PROBLEM TO SOLVE: After locating the line that holds "Apply bold to default text style", output it and all following lines word for word, stopping only at the end of the data.

[[ ENTRIES SUPPLIED, beginning ]]

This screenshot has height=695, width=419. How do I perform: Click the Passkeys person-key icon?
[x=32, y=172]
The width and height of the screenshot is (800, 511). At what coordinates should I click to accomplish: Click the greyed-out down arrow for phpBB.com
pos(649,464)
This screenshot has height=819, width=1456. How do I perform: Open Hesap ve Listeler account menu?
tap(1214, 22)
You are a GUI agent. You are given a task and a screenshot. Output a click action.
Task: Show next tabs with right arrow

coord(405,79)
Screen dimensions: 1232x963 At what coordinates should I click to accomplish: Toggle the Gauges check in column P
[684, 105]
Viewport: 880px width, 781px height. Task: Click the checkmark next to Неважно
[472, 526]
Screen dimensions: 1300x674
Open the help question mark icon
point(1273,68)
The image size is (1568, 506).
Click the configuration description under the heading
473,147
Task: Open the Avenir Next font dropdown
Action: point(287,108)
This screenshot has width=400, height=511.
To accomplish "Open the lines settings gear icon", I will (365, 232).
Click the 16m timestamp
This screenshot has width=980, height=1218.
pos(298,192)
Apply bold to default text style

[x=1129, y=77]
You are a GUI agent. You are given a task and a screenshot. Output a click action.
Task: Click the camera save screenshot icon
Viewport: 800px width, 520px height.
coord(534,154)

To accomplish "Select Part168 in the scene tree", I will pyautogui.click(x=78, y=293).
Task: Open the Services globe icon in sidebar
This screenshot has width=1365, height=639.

[[ ENTRIES SUPPLIED, end ]]

PROBLEM SOLUTION:
Apply bold to default text style

[x=1129, y=77]
You are a GUI agent. You are given a task and a screenshot. Output a click action.
Task: Click the camera save screenshot icon
Viewport: 800px width, 520px height.
coord(534,154)

To accomplish "Select Part168 in the scene tree", I will pyautogui.click(x=78, y=293).
Task: Open the Services globe icon in sidebar
This screenshot has width=1365, height=639.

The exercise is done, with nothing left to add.